→ **Data to use**
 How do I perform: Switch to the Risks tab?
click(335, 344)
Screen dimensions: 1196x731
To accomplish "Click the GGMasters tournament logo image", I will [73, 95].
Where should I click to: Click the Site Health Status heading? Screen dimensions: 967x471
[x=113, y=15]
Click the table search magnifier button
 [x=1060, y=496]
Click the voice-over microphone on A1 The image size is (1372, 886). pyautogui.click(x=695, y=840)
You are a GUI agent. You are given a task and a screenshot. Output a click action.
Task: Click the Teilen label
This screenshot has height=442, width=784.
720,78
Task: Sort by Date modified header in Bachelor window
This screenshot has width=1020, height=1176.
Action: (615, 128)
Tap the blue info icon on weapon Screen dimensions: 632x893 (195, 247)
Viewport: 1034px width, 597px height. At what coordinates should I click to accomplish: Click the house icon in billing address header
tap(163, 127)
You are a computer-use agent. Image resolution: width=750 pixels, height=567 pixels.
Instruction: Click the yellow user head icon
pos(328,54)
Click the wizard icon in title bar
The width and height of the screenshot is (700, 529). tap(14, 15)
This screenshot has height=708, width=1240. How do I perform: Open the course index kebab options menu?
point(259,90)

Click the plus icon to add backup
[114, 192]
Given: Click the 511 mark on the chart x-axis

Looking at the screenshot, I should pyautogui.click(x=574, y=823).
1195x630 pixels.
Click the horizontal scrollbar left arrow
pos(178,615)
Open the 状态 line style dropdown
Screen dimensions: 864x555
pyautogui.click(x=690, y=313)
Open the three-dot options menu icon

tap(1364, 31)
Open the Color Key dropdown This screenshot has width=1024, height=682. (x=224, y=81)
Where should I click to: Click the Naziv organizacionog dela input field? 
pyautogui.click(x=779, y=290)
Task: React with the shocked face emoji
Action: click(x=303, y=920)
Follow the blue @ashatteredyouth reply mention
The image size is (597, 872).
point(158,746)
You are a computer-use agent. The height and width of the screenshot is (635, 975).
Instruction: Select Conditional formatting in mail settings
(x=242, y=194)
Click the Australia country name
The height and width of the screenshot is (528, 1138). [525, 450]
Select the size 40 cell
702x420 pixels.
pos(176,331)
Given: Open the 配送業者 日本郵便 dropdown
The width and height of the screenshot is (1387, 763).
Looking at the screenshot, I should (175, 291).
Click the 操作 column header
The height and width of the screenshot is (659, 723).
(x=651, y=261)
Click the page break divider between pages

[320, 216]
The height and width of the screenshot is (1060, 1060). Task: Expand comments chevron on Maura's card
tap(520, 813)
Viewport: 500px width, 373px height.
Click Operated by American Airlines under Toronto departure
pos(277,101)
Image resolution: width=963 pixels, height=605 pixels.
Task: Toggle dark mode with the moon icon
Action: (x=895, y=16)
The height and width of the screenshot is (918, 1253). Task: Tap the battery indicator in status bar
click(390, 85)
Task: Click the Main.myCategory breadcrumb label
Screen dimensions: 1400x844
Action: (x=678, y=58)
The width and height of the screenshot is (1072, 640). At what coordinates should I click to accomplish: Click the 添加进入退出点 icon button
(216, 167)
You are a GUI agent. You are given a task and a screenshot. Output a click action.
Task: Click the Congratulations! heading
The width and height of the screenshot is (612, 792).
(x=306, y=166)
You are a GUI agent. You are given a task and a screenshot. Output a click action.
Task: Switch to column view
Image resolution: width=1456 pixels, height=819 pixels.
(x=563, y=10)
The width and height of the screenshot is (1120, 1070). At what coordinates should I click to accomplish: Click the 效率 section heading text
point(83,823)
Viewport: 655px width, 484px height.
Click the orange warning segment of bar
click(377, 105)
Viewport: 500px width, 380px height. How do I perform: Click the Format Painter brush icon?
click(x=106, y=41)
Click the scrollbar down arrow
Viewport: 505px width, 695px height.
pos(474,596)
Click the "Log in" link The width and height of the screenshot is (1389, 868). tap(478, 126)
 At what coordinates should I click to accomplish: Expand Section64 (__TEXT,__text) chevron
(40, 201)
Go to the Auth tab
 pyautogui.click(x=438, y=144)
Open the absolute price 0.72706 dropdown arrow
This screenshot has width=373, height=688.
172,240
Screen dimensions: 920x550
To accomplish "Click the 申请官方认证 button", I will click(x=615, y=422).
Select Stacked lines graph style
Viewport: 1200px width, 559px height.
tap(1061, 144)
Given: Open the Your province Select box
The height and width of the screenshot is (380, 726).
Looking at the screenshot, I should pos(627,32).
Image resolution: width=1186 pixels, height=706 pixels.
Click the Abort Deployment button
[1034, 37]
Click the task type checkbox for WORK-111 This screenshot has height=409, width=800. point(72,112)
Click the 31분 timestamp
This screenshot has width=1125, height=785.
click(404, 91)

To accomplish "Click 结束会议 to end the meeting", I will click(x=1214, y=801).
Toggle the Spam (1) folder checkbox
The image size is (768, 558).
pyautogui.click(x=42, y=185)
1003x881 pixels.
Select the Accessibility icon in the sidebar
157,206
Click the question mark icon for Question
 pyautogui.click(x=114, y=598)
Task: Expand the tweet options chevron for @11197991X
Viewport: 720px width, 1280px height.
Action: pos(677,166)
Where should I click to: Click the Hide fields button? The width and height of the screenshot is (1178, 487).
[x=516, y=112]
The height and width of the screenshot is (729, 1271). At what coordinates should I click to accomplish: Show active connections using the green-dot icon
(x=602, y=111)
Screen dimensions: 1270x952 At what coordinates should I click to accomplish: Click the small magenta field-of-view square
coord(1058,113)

→ **Work instructions**
Could you restate word for word the lines above from the one containing "702x420 pixels." through the one containing "Viewport: 500px width, 373px height.", both included, and nothing else?

→ **Written solution**
702x420 pixels.
pos(176,331)
Given: Open the 配送業者 日本郵便 dropdown
The width and height of the screenshot is (1387, 763).
Looking at the screenshot, I should (175, 291).
Click the 操作 column header
The height and width of the screenshot is (659, 723).
(x=651, y=261)
Click the page break divider between pages

[320, 216]
The height and width of the screenshot is (1060, 1060). Task: Expand comments chevron on Maura's card
tap(520, 813)
Viewport: 500px width, 373px height.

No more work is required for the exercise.